In this paper the author defines the \(p\)-elastic energy \({\mathcal E}\) of a closed curve \(\gamma\) immersed in a complete Riemannian manifold \((M,g)\) as the sum of the length of the curve and the \(L^p\) norm of its curvature with respect to the length measure. He studies the convergence of the \((L^p,L^{p'})\)-gradient flow of these energies to critical points. In particular the study of the smooth convergence of the flow, that is the existence of the full limit of the evolving flow, is developed assuming the sub-convergence of the flow, which is usually proved by means of parabolic estimates. The author first presents an overview of the general strategy to study the convergence of the flow.

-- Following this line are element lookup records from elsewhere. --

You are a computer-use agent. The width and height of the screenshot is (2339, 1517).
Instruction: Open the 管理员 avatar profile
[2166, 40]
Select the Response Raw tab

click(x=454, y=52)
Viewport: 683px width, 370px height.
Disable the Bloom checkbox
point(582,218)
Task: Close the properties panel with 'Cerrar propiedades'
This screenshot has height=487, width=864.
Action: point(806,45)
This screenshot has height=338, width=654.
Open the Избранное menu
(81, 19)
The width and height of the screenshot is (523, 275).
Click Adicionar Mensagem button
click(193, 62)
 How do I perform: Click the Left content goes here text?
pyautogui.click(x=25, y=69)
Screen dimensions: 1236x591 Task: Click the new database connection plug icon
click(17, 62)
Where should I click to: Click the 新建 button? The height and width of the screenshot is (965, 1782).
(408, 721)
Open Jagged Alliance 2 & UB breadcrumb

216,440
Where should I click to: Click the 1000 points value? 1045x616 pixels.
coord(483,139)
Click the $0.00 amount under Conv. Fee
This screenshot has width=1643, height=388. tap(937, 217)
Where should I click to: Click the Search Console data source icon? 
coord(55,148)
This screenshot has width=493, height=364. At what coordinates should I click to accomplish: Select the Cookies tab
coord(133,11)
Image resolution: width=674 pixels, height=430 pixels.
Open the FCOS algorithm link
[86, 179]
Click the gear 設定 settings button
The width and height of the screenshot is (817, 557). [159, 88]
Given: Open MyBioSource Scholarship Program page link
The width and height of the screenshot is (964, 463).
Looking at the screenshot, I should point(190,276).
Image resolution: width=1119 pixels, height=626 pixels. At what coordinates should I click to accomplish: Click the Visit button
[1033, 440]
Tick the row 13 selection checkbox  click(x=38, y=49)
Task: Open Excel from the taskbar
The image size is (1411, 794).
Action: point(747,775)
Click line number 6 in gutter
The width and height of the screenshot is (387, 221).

The crucial step is the application of a Lojasiewicz-Simon gradient inequality. Then the general strategy is applied to the flow of \({\mathcal E}\) of curves into manifolds, proving the desired sub-convergence to full smooth convergence of the flow. As particular cases the smooth convergence of the flow is proved for \(p=2\) in the Euclidean space \(\mathbb{R}^n\), in the hyperbolic plane \(\mathbb{H}^2\) and in the two-dimensional sphere \(\mathbb{S}^2\). These results imply that the flow remains in a bounded region of \(\mathbb{R}^n\) and \(\mathbb{H}^2\) for any time.